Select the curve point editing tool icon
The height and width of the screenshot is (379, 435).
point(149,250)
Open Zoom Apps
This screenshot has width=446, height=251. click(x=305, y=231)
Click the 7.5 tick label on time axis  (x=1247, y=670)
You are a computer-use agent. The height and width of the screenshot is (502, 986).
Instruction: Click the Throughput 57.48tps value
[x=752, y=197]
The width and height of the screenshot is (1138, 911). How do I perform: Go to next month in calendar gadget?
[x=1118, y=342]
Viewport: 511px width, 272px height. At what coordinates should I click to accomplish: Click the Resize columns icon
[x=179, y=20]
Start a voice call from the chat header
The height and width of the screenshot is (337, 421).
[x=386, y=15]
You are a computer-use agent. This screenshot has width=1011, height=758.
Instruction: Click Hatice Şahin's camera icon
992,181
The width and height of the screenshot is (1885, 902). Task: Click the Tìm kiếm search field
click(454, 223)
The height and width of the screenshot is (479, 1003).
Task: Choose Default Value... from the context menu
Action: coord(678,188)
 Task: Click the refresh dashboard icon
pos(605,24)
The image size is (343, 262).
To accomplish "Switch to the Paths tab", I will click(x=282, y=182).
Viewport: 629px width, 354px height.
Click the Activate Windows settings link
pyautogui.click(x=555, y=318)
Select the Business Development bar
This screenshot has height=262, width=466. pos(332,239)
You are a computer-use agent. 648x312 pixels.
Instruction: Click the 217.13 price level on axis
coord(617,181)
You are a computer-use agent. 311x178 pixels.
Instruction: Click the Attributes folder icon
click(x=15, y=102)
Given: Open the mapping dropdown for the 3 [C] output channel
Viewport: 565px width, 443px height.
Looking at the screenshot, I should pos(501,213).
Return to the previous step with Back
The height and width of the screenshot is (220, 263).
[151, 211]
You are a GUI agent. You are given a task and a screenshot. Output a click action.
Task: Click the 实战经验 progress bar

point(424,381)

··········

| Your objective |
Reproduce the entries above in full by retyping them exactly.

| Answer section |
Select the curve point editing tool icon
The height and width of the screenshot is (379, 435).
point(149,250)
Open Zoom Apps
This screenshot has width=446, height=251. click(x=305, y=231)
Click the 7.5 tick label on time axis  (x=1247, y=670)
You are a computer-use agent. The height and width of the screenshot is (502, 986).
Instruction: Click the Throughput 57.48tps value
[x=752, y=197]
The width and height of the screenshot is (1138, 911). How do I perform: Go to next month in calendar gadget?
[x=1118, y=342]
Viewport: 511px width, 272px height. At what coordinates should I click to accomplish: Click the Resize columns icon
[x=179, y=20]
Start a voice call from the chat header
The height and width of the screenshot is (337, 421).
[x=386, y=15]
You are a computer-use agent. This screenshot has width=1011, height=758.
Instruction: Click Hatice Şahin's camera icon
992,181
The width and height of the screenshot is (1885, 902). Task: Click the Tìm kiếm search field
click(454, 223)
The height and width of the screenshot is (479, 1003).
Task: Choose Default Value... from the context menu
Action: coord(678,188)
 Task: Click the refresh dashboard icon
pos(605,24)
The image size is (343, 262).
To accomplish "Switch to the Paths tab", I will click(x=282, y=182).
Viewport: 629px width, 354px height.
Click the Activate Windows settings link
pyautogui.click(x=555, y=318)
Select the Business Development bar
This screenshot has height=262, width=466. pos(332,239)
You are a computer-use agent. 648x312 pixels.
Instruction: Click the 217.13 price level on axis
coord(617,181)
You are a computer-use agent. 311x178 pixels.
Instruction: Click the Attributes folder icon
click(x=15, y=102)
Given: Open the mapping dropdown for the 3 [C] output channel
Viewport: 565px width, 443px height.
Looking at the screenshot, I should pos(501,213).
Return to the previous step with Back
The height and width of the screenshot is (220, 263).
[151, 211]
You are a GUI agent. You are given a task and a screenshot. Output a click action.
Task: Click the 实战经验 progress bar

point(424,381)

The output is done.